Monday Executive News Summary
“Good Samaritan with a handgun,” Secret Service deleted J6 texts, Big First Amendment win coming?
Top of the Fold
“Another Good Samaritan with a handgun”: On Sunday, police responded to an active shooter report at a mall in a suburb of Indianapolis, Indiana. The sociopathic assailant was armed with a rifle and multiple magazines, and he killed three patrons at the mall food court with clear designs on more slaughter. Police are crediting an armed citizen with killing the mass assailant before he could kill others. Ironically, the mall was a gun-free zone — i.e., mall policy prohibited citizens from legally carrying a firearm. But according to Greenwood Police Chief James Ison, “The real hero of the day was the citizen that was lawfully carrying a firearm in the food court and was able to stop the shooter almost as soon as he began.”

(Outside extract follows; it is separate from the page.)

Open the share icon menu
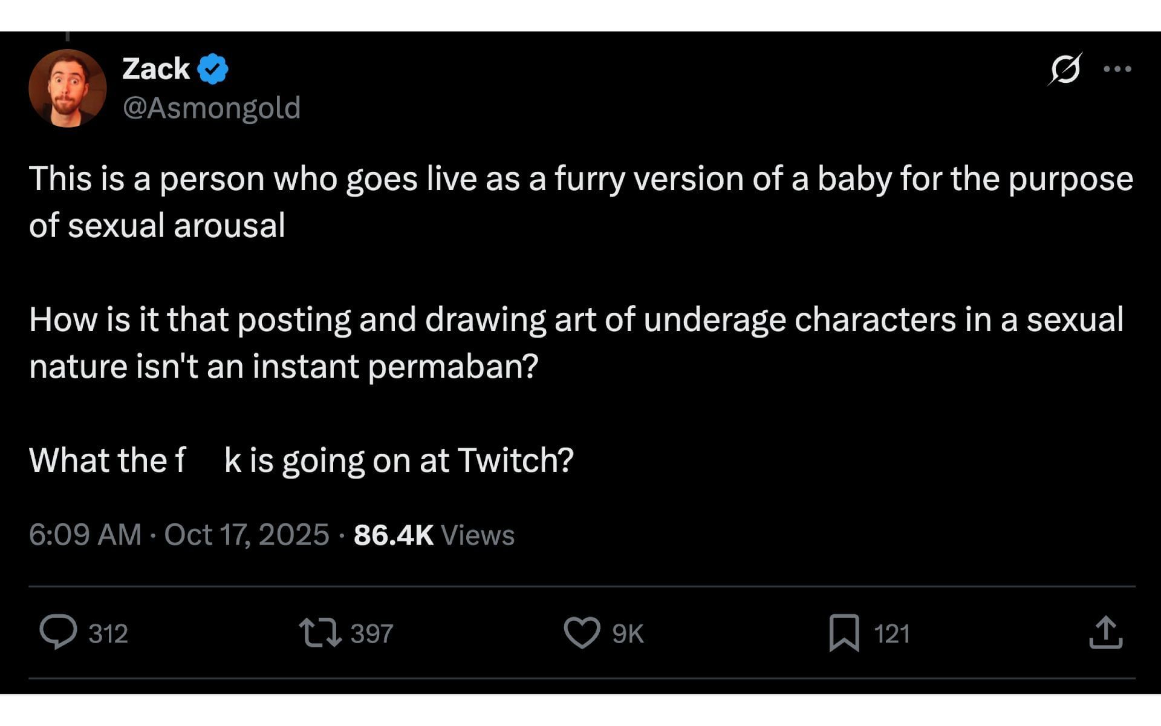This screenshot has width=1161, height=726. [x=1105, y=633]
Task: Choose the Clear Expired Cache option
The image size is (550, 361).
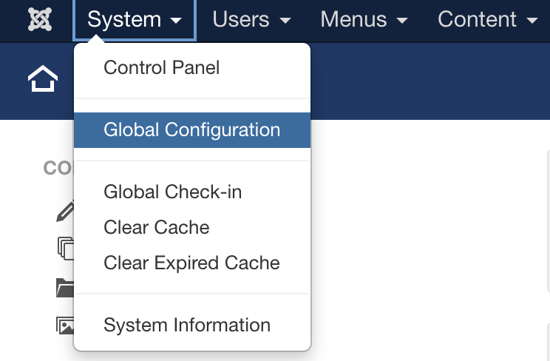Action: click(191, 263)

Secret Service deleted January 6 texts: It’s not supposed to be that kind of Secret Service. The law enforcement agency tasked with protecting the president’s life seems to have done something meant to protect his reputation — or at least minimize the damage. “Many US Secret Service text messages from January 5 and 6, 2021, were erased as part of a device-replacement program,” noted a letter to Congress written by Homeland Security Department Inspector General Joseph Cuffari. “The USSS erased those text messages after OIG requested records of electronic communications from the USSS, as part of our evaluation of events at the Capitol on January 6 [emphasis added].” Why would those texts have been deleted after records requests? What did they reveal about Donald Trump’s words or actions during the Capitol riot? Perhaps we’ll find out, but the Secret Service denies any “insinuation” of intentional wrongdoing.

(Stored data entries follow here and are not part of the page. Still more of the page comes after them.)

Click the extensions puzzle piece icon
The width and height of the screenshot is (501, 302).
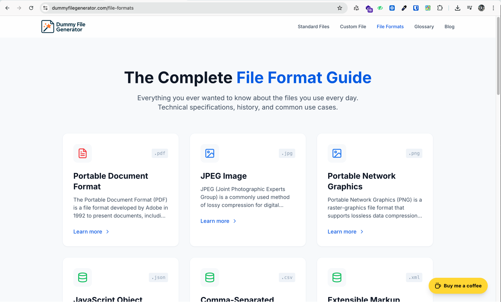pyautogui.click(x=440, y=8)
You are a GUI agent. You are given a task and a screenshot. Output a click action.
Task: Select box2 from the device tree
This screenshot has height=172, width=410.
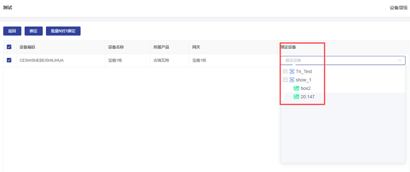(305, 88)
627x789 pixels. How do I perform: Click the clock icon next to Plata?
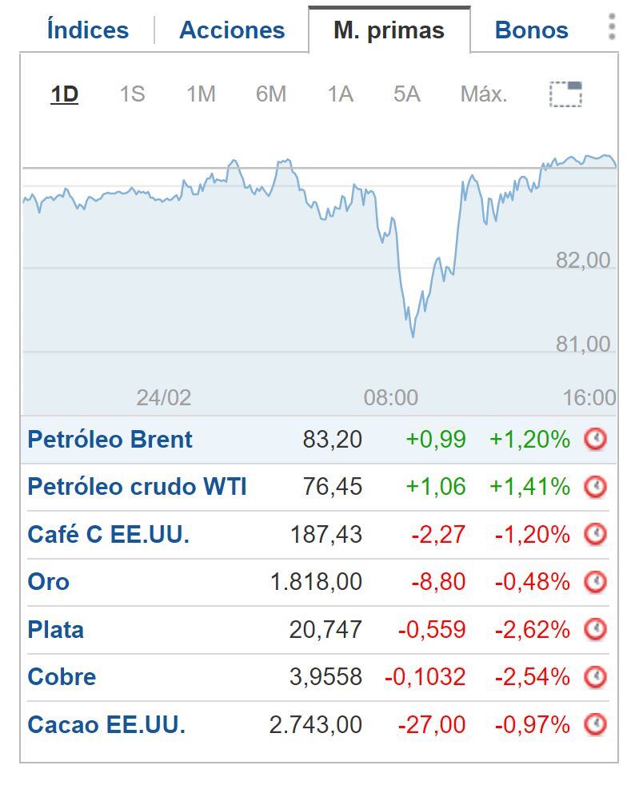tap(597, 629)
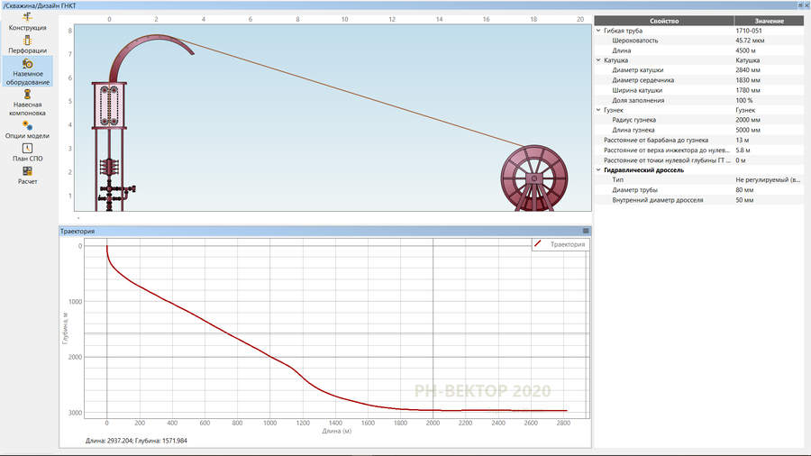The width and height of the screenshot is (811, 456).
Task: Collapse the Катушка property group
Action: 598,60
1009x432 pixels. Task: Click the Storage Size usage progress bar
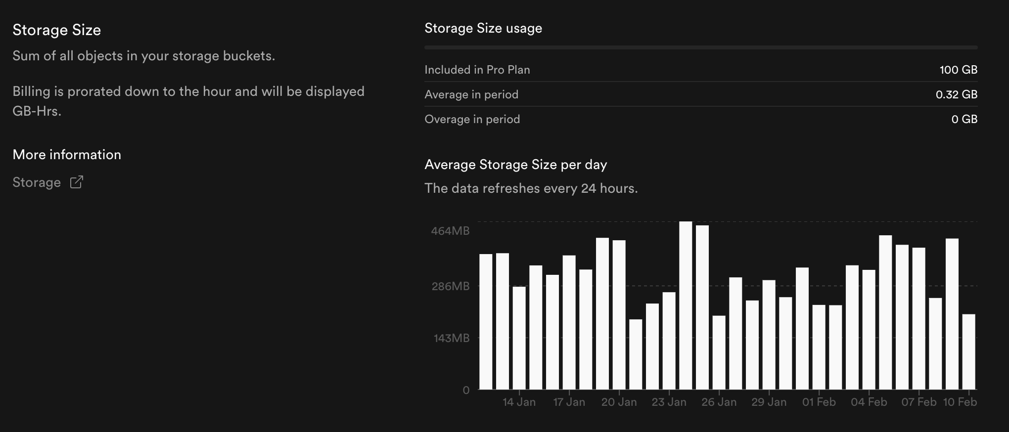[x=701, y=47]
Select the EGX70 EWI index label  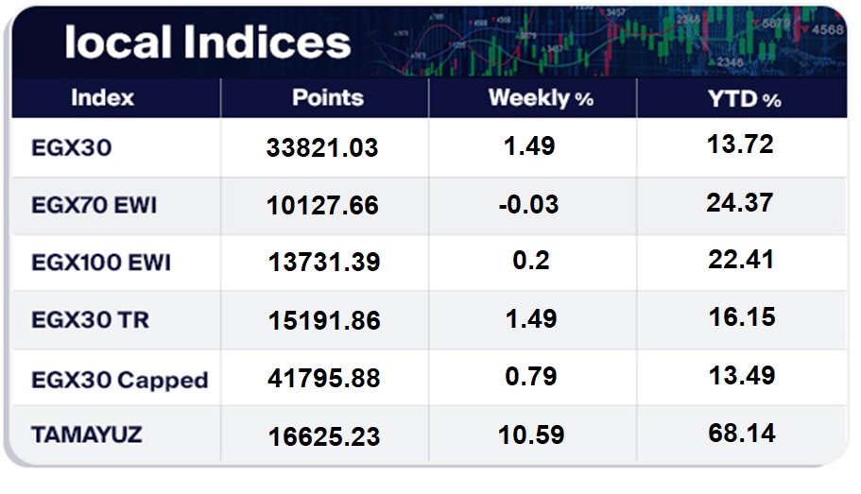tap(95, 205)
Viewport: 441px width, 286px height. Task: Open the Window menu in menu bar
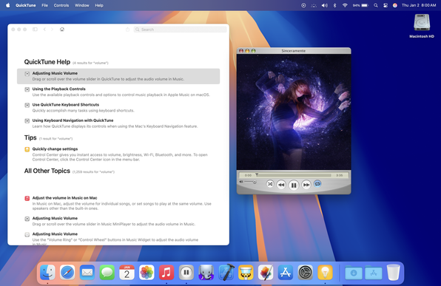pyautogui.click(x=82, y=5)
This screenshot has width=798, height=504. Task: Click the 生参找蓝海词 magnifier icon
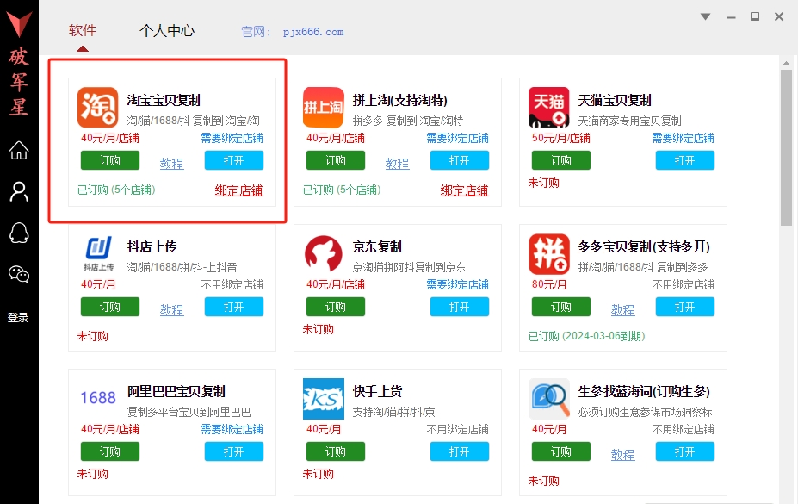pyautogui.click(x=548, y=399)
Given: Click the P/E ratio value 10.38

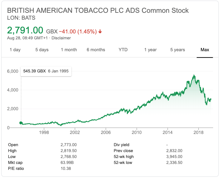Looking at the screenshot, I should 65,169.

Big First Amendment win coming? In underreported news, John Hinderaker at Power Line notes “a lawsuit [brought] by the States of Missouri and Louisiana against public officials including, among others, Joe Biden, Anthony Fauci and the Department of Health and Human Services.” This case has potentially big implications for the First Amendment as it pertains to social media. Biden’s Disinformation Governance Board may have been disbanded, but that doesn’t mean Democrats are done stifling free speech. In fact, former White House Press Secretary Jen Psaki bragged about administration collusion with Big Tech to determine what speech to stifle. Missouri and Louisiana want answers regarding the “the identity of federal officials who have been and are communicating with social-media platforms about disinformation, misinformation, malinformation, and/or any censorship or suppression of speech on social media, including the nature and content of those communications.” Judge Terry Doughty, an appointee of Donald Trump, granted the plaintiffs’ request for expedited discovery, so perhaps we’ll soon find out.
Headlines
“Egregious poor decision making”: Nearly 400 cops gathered at Uvalde school before anyone did anything (Daily Wire)
Discontent with left-wing policy failures is triggering massive protests all over the world (The Federalist)
Biden, Saudi crown prince begin big meeting with fist bump (AP) | Biden confronts Mohammed bin Salman over Khashoggi murder, expects action on energy (Reuters)
Biden’s disgraceful smear of Israel is no laughing matter (National Review)
Federal judge blocks Biden admin directives on “transgender” school bathrooms and athletes (The Week)
House passes bills to codify Roe, protect interstate travel for abortion (ABC News)
Southwest flight attendant awarded $5M after firing over abortion stance (Fox Business)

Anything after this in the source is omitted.